Full CI/CD support for changes to go-waku if/when we decide to fork it
High uptime guarantees
Creating a framework to deploy many other services

Possible Solutions

Pure Terraform

We can do everything we need with just terraform provisioners. We could start with local state (deploying from a developer’s machine and keeping state local). Then we can add things like remote state (with the state stored in Digital Ocean’s S3 compatible object store), maybe move the deployment to CI, and then eventually just do everything from Terraform Enterprise straight from a Git repository.

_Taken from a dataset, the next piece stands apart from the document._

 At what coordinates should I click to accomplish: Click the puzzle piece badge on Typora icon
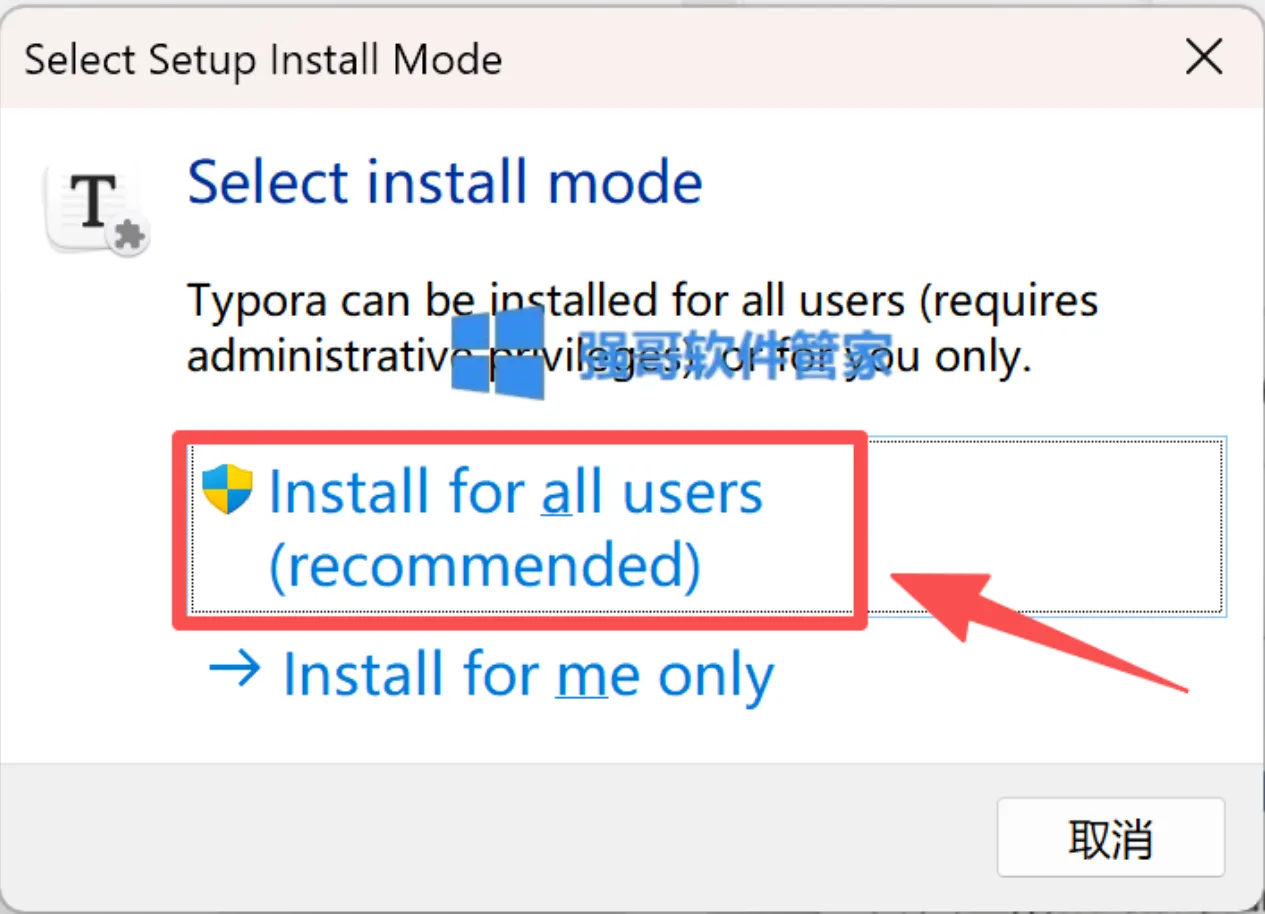click(128, 237)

The basic Terraform plan would look something like this:

variable "digitalocean_token" {
  description = "API Token for DigitalOcean"
}

variable "digitalocean_region" {
  description = "Region to deploy to"
  default     = "nyc1"
}

variable "tld" {
  description = "Top level domain"
  default     = "xmtp.dev" # Do we own this? Can we?
}

variable "num_instances" {
  description = "Number of instances to deploy"
  type        = number
  default     = 2
}

variable "digitalocean_volume_size" {
  description = "We will attach permanent volume for persistent data. You can provide size of that volume here"
  default     = "100"
}

variable "initial_ssh_key" {
  description = "Public SSH Key for server admin"
}

variable "private_key" {
  description = "Private key for connecting to the droplet to bootstrap"
}

variable "datadog_api_key" {
  description = "API Key for DataDog agent"
}

terraform {
  required_providers {
    digitalocean = {
      source  = "digitalocean/digitalocean"
      version = "~> 2.0"
    }
  }
}

# Configure the DigitalOcean Provider
provider "digitalocean" {
  token = var.digitalocean_token
}

resource "digitalocean_ssh_key" "xmtp_staging" {
  name       = "Staging SSH Key"
  public_key = var.initial_ssh_key
}

# Add volume for persistent data
resource "digitalocean_volume" "waku" {
  count       = var.num_instances
  region      = var.digitalocean_region
  name        = "waku_${count.index}"
  size        = var.digitalocean_volume_size
  description = "Persistent data for node ${count.index}"
}

# Create a set of Waku node instances
resource "digitalocean_droplet" "waku_node" {
  count    = var.num_instances
  image    = "ubuntu-16-04-x64"
  name     = "waku_node_${count.index}"
  region   = var.digitalocean_region
  size     = "s-4vcpu-8gb"
  ssh_keys = ["${digitalocean_ssh_key.xmtp_staging.id}"]
  ipv6     = true

  # Attach persistent volume
  volume_ids = ["${digitalocean_volume.waku[count.index].id}"]

  connection {
    host        = self.ipv4_address
    user        = "root"
    type        = "ssh"
    private_key = file(var.private_key)
    timeout     = "2m"
  }

  provisioner "remote-exec" {
    inline = [
      # Install datadog agent
      "DD_AGENT_MAJOR_VERSION=7 DD_API_KEY=\"${var.datadog_api_key}\" bash -c \"$(curl -L https://s3.amazonaws.com/dd-agent/scripts/install_script.sh)\"",
      "apt-get update",
      "apt-get install -y golang-go",
      "git clone https://github.com/status-im/go-waku",
      "cd go-waku",
      "make",
      # Should probably do some sort of log rotation.
      # Process monitoring would be nice too. If this thing crashes, won't restart etc.
      "./build/waku &> /var/log/waku"
    ]
  }
}

# Add floating ip for safe system updates
resource "digitalocean_floating_ip" "waku_node" {
  count      = var.num_instances
  droplet_id = digitalocean_droplet.waku_node[count.index].id
  region     = digitalocean_droplet.waku_node[count.index].region
}

# Enable IPv4 (with floating ip-address)
resource "digitalocean_record" "waku_node_ipv4" {
  count  = var.num_instances
  domain = var.tld
  type   = "A"
  name   = "waku-node-${count.index}"
  value  = digitalocean_floating_ip.waku_node[count.index].ip_address
}

# Enable IPv6 (non floating ip-address)
resource "digitalocean_record" "waku_node_ipv6" {
  count  = var.num_instances
  domain = var.tld
  type   = "AAAA"
  name   = "waku-node-${count.index}"
  value  = digitalocean_droplet.waku_node[count.index].ipv6_address
}

One thing that is notably missing above is a way for the nodes to discover one another and connect. Will have to look into the best way to enable private networking in DO, and bootstrap that data to the nodes.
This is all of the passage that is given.